I took charge of things and sorted my problems one by one. Slowly, I started to regain confidence and felt better about myself. My relationships started getting back to normal, my loneliness too reduced.

In short, life started limping back to normal.

I still struggle with gloom and despair sometimes, but I try to dispense it by doing things I like and being with people I love. I realise this is not permanent – being prone to mood swings.

Depression can come back to me any time. But this time I am prepared to ask for help. After all, there is no shame in seeking support.

***

Look out

If you spot someone around you being unnaturally quiet or withdrawn, do check if he/she needs support.
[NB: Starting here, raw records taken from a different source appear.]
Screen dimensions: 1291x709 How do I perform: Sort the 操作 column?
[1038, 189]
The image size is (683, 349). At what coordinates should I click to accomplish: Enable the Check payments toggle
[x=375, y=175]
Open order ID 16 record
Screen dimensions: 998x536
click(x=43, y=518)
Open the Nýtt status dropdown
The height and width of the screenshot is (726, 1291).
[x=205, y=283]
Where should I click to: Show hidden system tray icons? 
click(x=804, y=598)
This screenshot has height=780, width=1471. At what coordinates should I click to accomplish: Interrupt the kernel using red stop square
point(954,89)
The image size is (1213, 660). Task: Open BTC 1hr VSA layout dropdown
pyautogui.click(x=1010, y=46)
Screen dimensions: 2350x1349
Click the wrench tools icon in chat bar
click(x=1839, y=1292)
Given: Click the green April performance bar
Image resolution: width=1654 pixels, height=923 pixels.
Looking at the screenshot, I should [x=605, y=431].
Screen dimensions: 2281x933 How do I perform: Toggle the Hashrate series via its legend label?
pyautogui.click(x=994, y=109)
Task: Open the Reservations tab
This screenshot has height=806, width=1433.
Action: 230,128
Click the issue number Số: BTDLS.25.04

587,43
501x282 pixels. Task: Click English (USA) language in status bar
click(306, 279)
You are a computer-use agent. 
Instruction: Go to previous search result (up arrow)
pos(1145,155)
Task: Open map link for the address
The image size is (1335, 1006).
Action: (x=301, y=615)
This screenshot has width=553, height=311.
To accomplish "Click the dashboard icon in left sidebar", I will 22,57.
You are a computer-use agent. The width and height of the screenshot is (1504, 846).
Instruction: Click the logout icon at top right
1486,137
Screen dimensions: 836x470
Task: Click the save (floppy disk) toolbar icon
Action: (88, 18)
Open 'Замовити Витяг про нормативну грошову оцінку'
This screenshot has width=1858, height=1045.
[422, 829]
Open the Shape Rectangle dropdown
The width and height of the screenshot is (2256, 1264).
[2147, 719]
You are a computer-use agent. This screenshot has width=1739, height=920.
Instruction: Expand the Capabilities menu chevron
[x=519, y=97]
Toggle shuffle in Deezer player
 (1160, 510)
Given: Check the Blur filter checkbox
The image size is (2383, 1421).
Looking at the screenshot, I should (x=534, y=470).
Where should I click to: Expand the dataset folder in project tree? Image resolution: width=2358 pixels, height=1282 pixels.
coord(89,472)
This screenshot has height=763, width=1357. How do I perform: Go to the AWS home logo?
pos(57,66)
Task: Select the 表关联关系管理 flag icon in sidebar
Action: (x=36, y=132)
A few things you can keep in mind while doing so:

* Give the person time to open up

* Give them space (physical as well as emotional)

* Be available at all times (even it it means getting calls at3 a.m. or 5 a.m.)

* Spend time with them even if they do not talk (they need your presence, more than your words)

* Assure them that the matter will stay with you and be confidential

* Tell them you trust them and their feelings

* Make them feel important and valued

* Tell them they matter to you and the world

* Offer to get professional help

* Most importantly, do not label or judge the person, he is as normal as you are

There is nothing a disturbed person needs more than support and understanding. Medicines and doctors can only treat, but it is only love that heals.